[Rasch] PISA critique in TES

Margaret Wu wu at edmeasurement.com.au
Sun Sep 28 12:08:07 EST 2014


I think there appears to be some misunderstanding about imputation.
Imputation never creates new data. Of course we cannot invent data. Here is
a simple example about imputation. Suppose we have a data set with people’s
height and weight measures, with some data records missing either height or
weight measures. We carry out a regression with only complete data records
(respondents with both height and weight measures). We obtain estimates of
regression coefficients from this analysis (Analysis A). For the data
records with missing responses, we can impute a value in the following way.
Suppose person n has a weight of 65kg, but his/her height measure is
missing. We look up the regression model from Analysis A, and look at the
distribution of heights of people with a weight of 65kg. This (conditional)
distribution represents the likely heights of people with a weight of 65
kg. We randomly draw an observation from this conditional distribution and
produce an imputed height for person n. If we now re-analyse the data with
the imputed height included, we first observe that the regression estimates
should not change, since we imputed from the regression model obtained in
Analysis A. However, the standard errors for the regression coefficients
will now be smaller than those from Analysis A, because our second analysis
assumes the imputed values are actually observed (so we have more data than
actually observed). To make sure that we don’t have increased precision
when imputed data are added, we make multiple imputations. For each imputed
data set, we carry out a regression analysis. The results from these
regressions will vary, because the imputed values are not the same each
time, since we impute from a distribution. (Note that we do not use the
mean of the conditional distribution as our imputed value. Instead we do a
random draw). The variations between the multiple regression runs will
reflect the uncertainty introduced by the imputations.
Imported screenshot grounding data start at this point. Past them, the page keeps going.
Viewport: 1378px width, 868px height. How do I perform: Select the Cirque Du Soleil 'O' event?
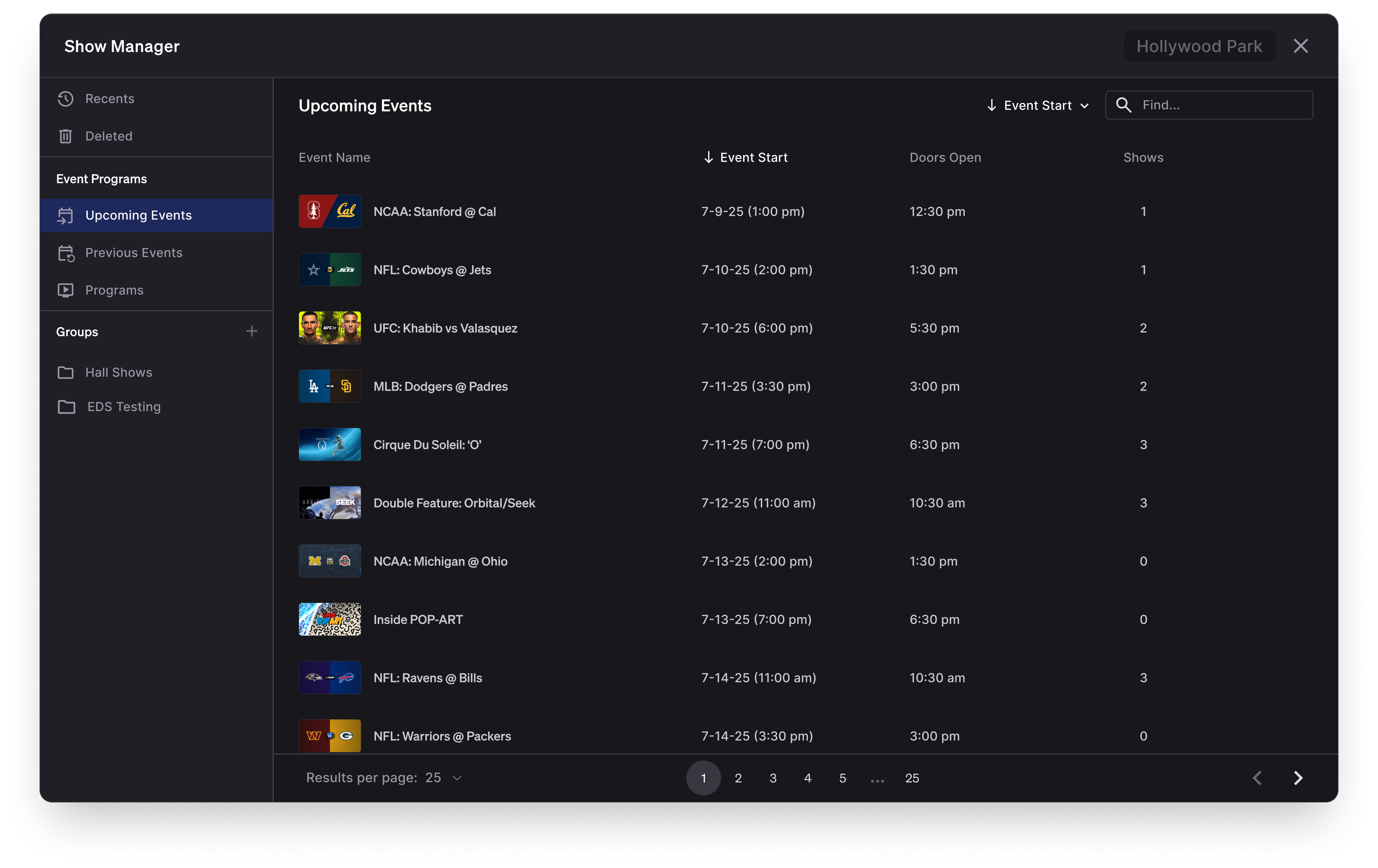coord(427,445)
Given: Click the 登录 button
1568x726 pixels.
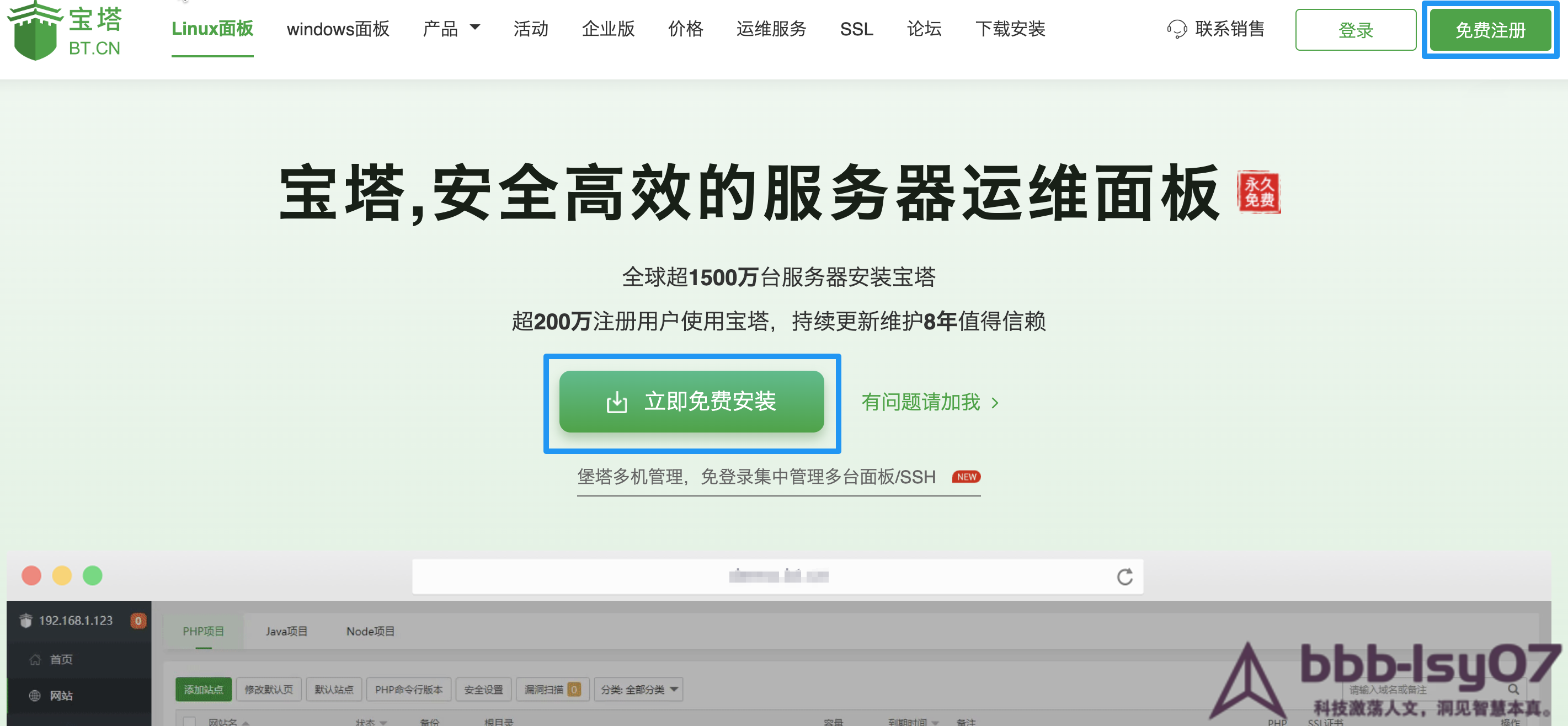Looking at the screenshot, I should point(1355,30).
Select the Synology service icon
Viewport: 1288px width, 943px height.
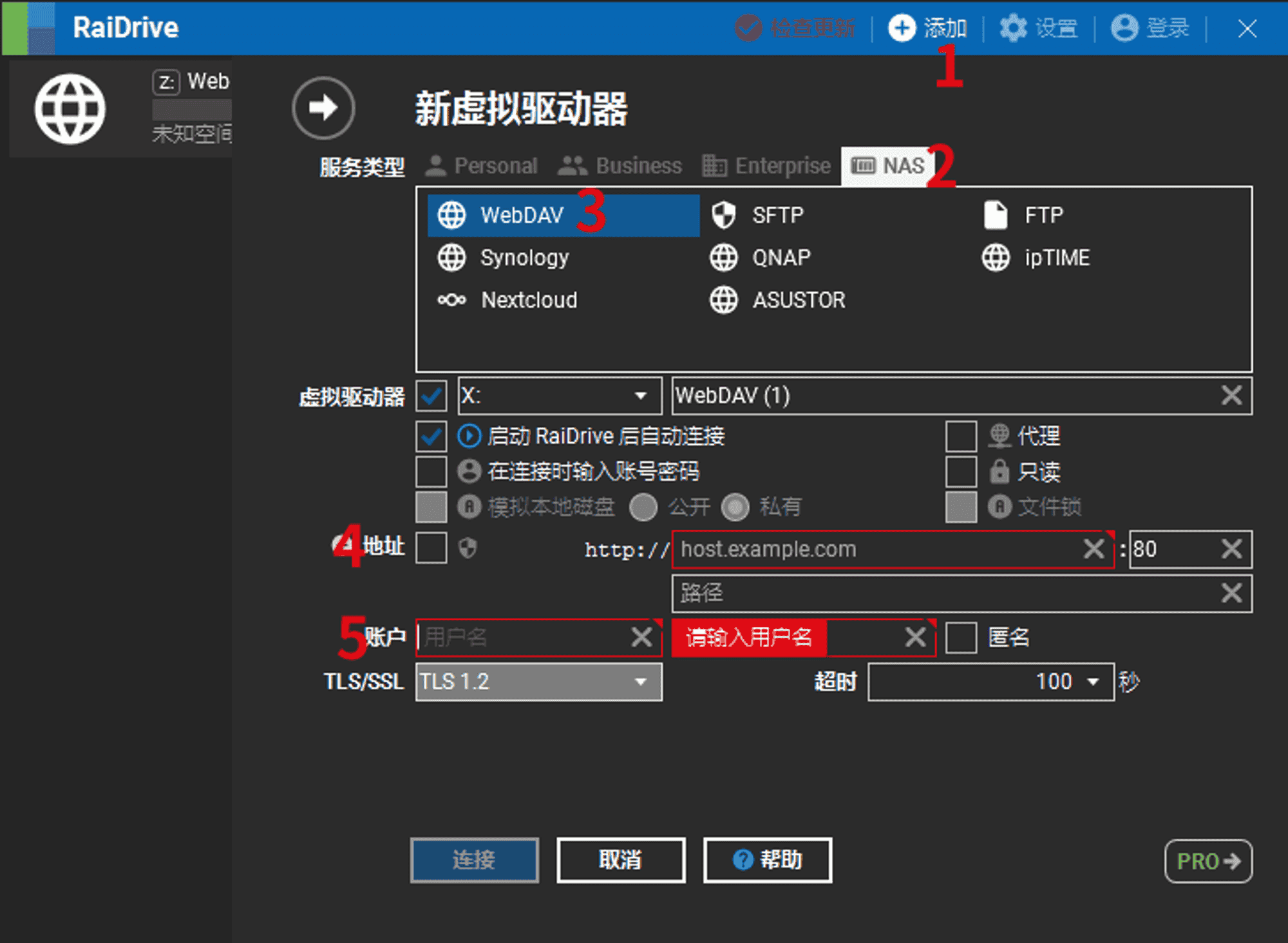[453, 257]
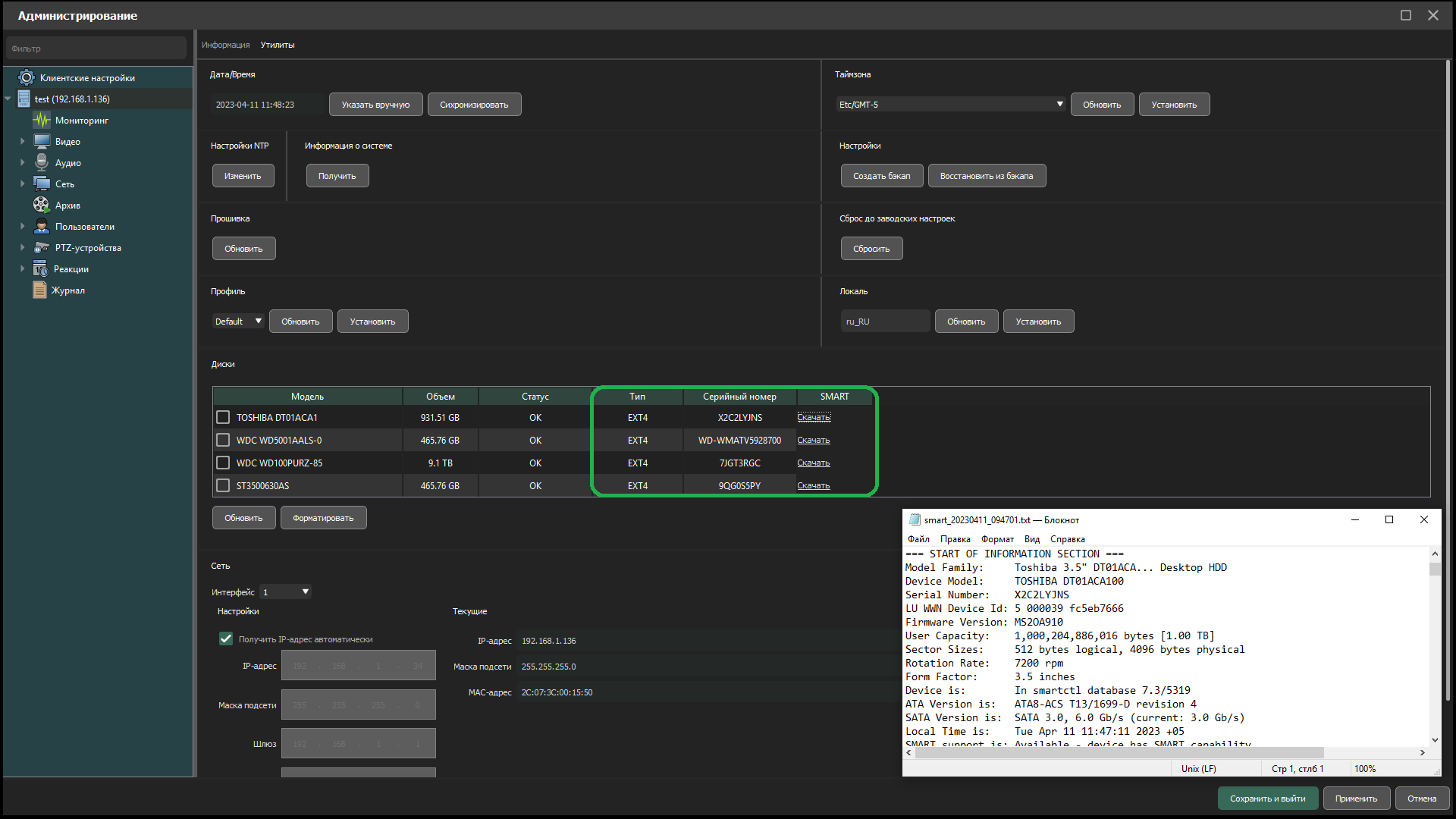Switch to the Information tab
The image size is (1456, 819).
tap(225, 45)
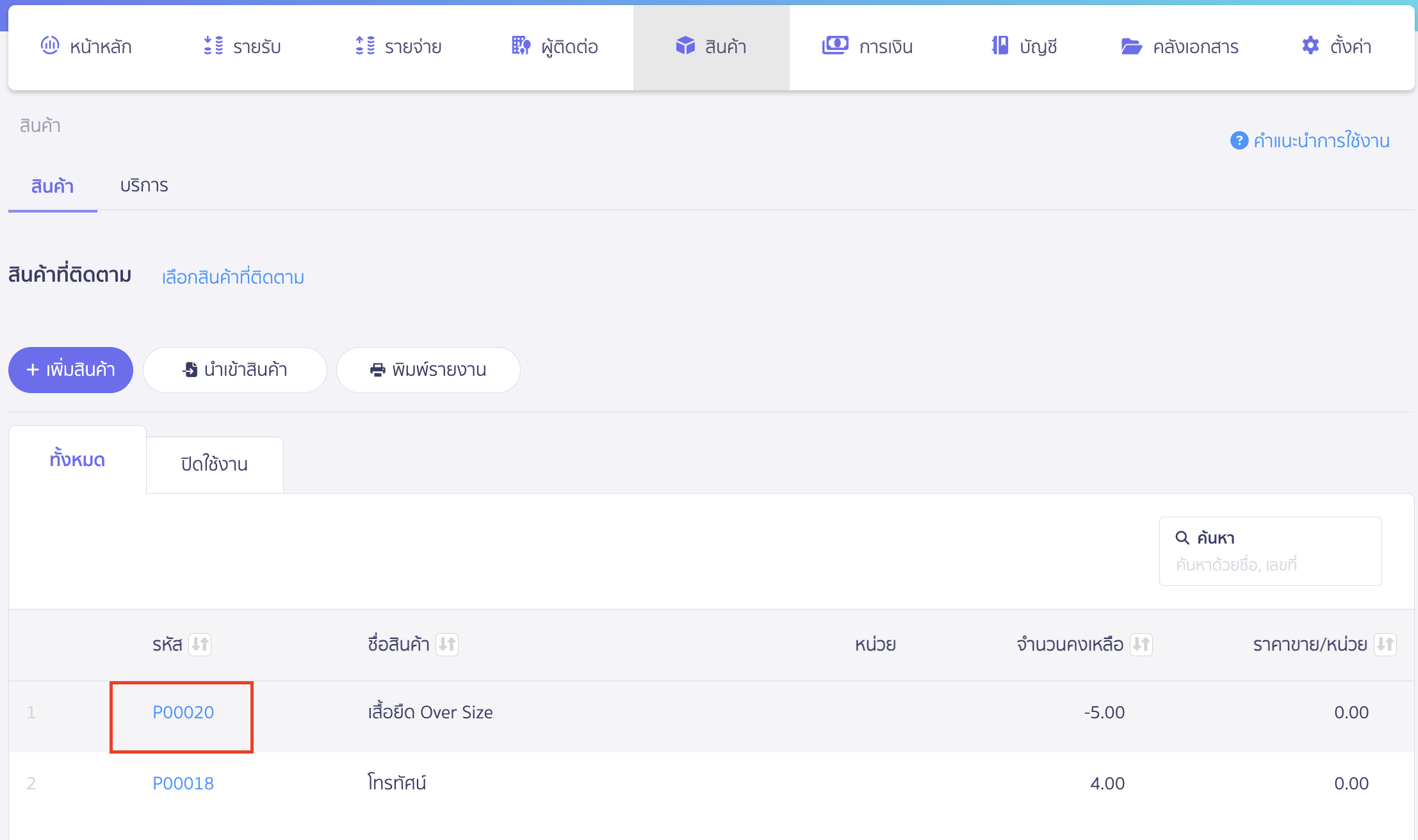Click the รายจ่าย expense icon
Image resolution: width=1418 pixels, height=840 pixels.
(365, 45)
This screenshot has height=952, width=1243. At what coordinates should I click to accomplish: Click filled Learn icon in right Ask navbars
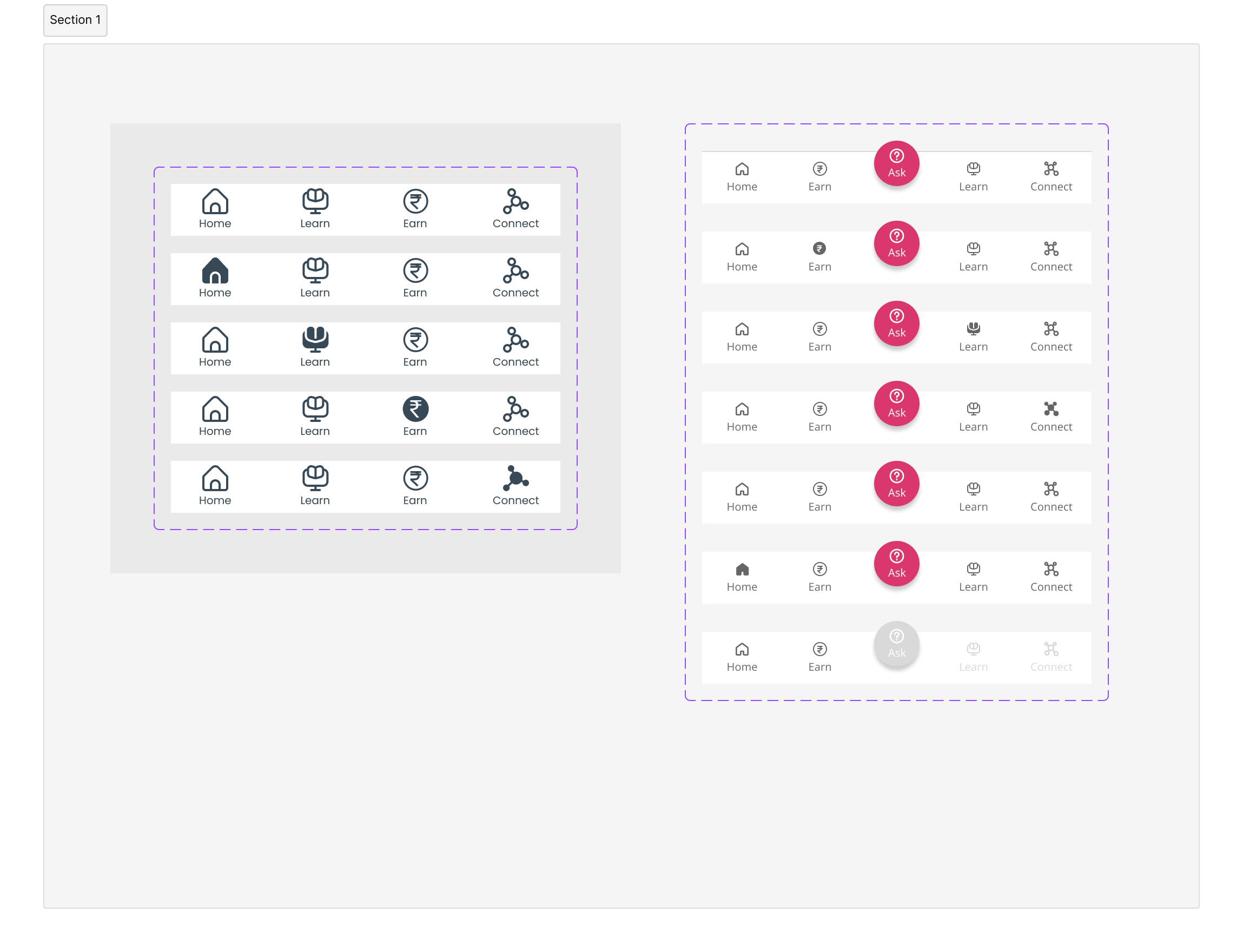(x=973, y=328)
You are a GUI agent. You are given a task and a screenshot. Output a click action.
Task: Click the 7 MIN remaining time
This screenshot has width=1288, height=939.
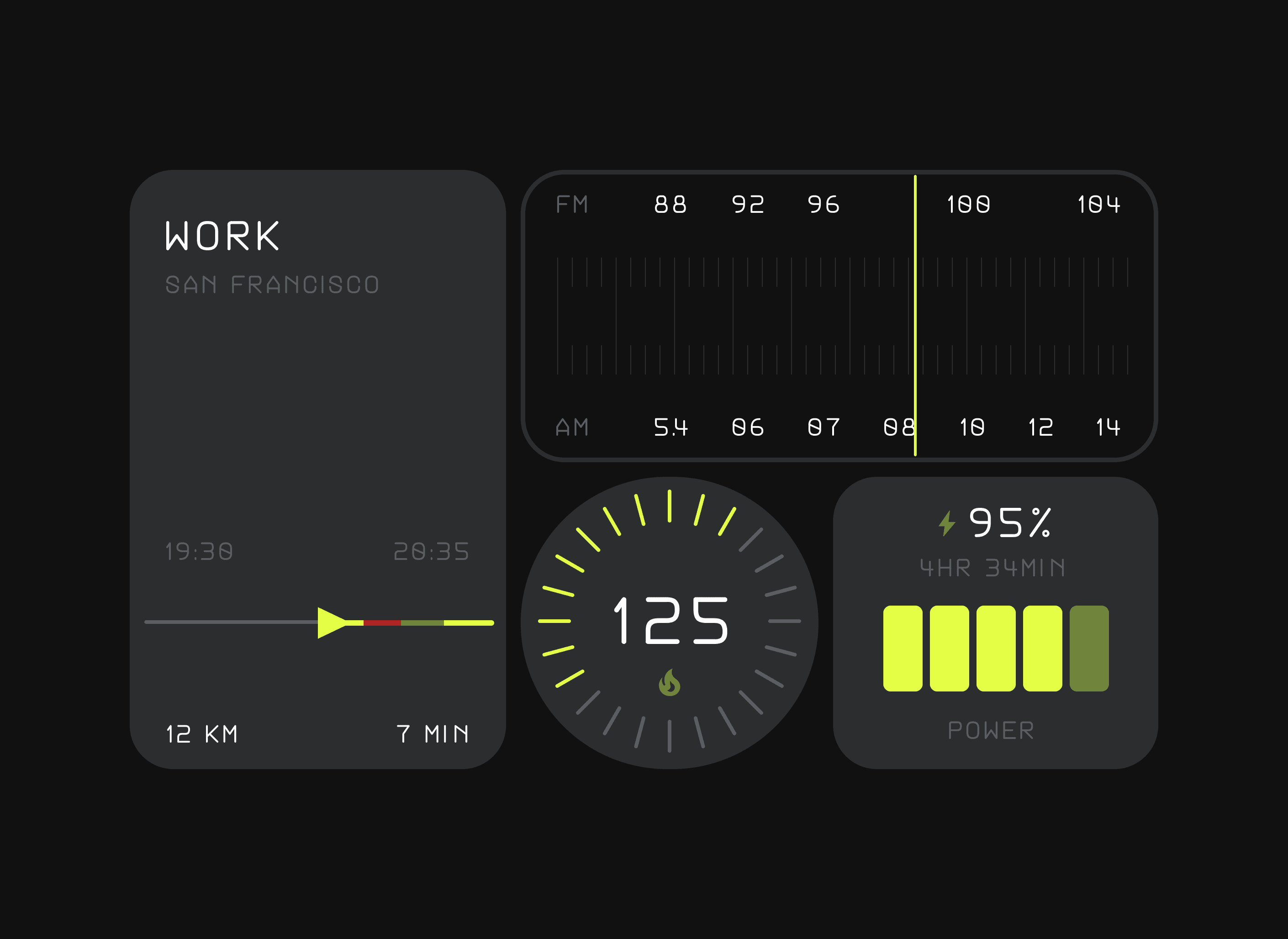[x=433, y=734]
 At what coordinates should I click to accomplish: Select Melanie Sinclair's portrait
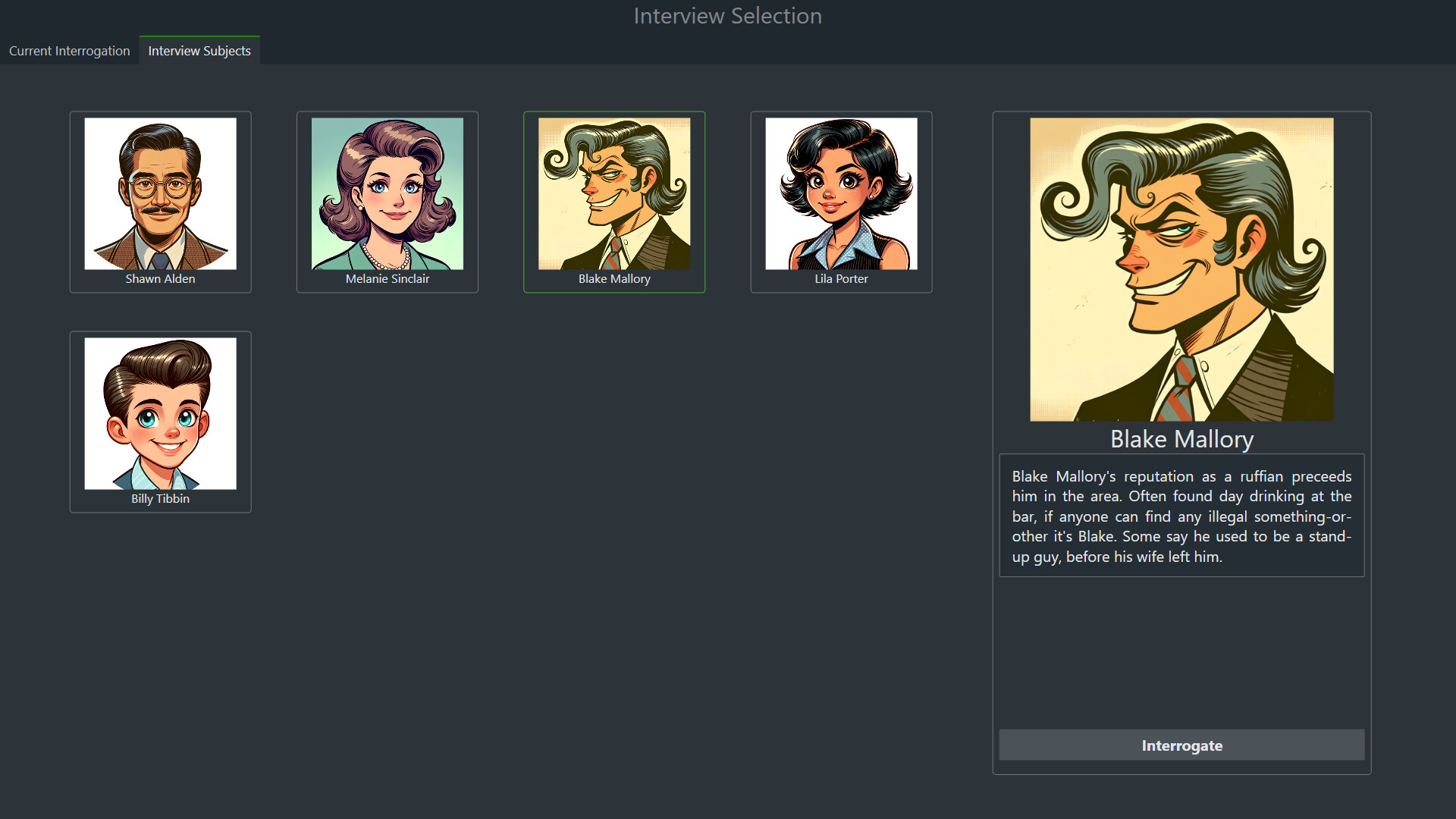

We then have a
formula for combining the multiple regression runs to add the uncertainty
back into our regression parameters, so that the data sets with imputed
values will produce just the same estimates and standard errors as for
Analysis A.



So you may ask why bother to do imputation if the results of the imputed
data sets produce the same results as the complete data set. Sometimes we
have many variables of interest. If we have lots of missing values among
different variables, and we do list-wise deletion of records, we may throw
away a lot of records. Using imputation, we can have complete data sets for
carrying out many statistical analyses, using all the data we have
collected, and at the same time take into account that some data are
missing.



There has been a lot of literature on imputation. See Rubin, Little,
Graham, Schafer,…



Using plausible values (PV) is one method of imputation. I should mention
that the methodology of PV was not invented by PISA. The work of Bock,
Mislevy, among others, in the 1980s has greatly contributed to large-scale
assessment methodologies. I think one misconception of people who are not
familiar with Bayesian IRT is that you need to estimate individuals well
before you can measure the population parameters well. Actually, in
Bayesian IRT (or the MML method), individual person abilities are not
parameters in the model to be estimated. Bayesian IRT models overcome a lot
of issues relating to forming population estimates from individual ability
estimates which contain measurement errors. A lot of work has been done in
showing how the (so-called) PISA model works well for large-scale surveys.
Of course, for PISA, there are always issues with real-life applications of
mathematical models, but these issues are not those raised in the articles
recently mentioned such as in this thread of discussion. It appears that
there are “suspicions”, but there is a lack of a full understanding of the
actual models, so some explanations about the methodologies may help.



Margaret



*From:* rasch-bounces at acer.edu.au [mailto:rasch-bounces at acer.edu.au] *On
Behalf Of *Paul Barrett
*Sent:* Sunday, 28 September 2014 7:46 AM
*To:* rasch at acer.edu.au
*Subject:* Re: [Rasch] PISA critique in TES



I came across this paragraph in an ‘explanatory’ article in:

http://understandinguncertainty.org/about

*What is this site?*

*This site is produced by the Winton programme for the public understanding
of risk based in the Statistical Laboratory in the University of Cambridge*.




The article is at:

http://understandinguncertainty.org/pisa-statistical-methods-more-detailed-comments



The paragraph which caught my interest was:

A simple Rasch model (PISA Technical Report , Chapter 9) is assumed, and
five values for each student are generated at random from the 'posterior'
distribution given the information available on that student. *So for the
half of students in 2006 who did not answer any reading questions*, five
'plausible' reading scores are generated on the basis of their responses on
other subjects.



Look at that last sentence, and the bit I’ve underlined. Ordinarily, as a
scientist rather than statistician, I’d burst out laughing at such an
idiotic research design which ended up with this state of affairs as a
purposeful ‘design’ feature.



But maybe the “imputation” prediction model really does work as claimed on
such data? My laughing is foolish after all. I’m not interested in simple
monte-carlo  expositions, but with what happens with real data, messy
sampling, and items which don’t all fit the Rasch model.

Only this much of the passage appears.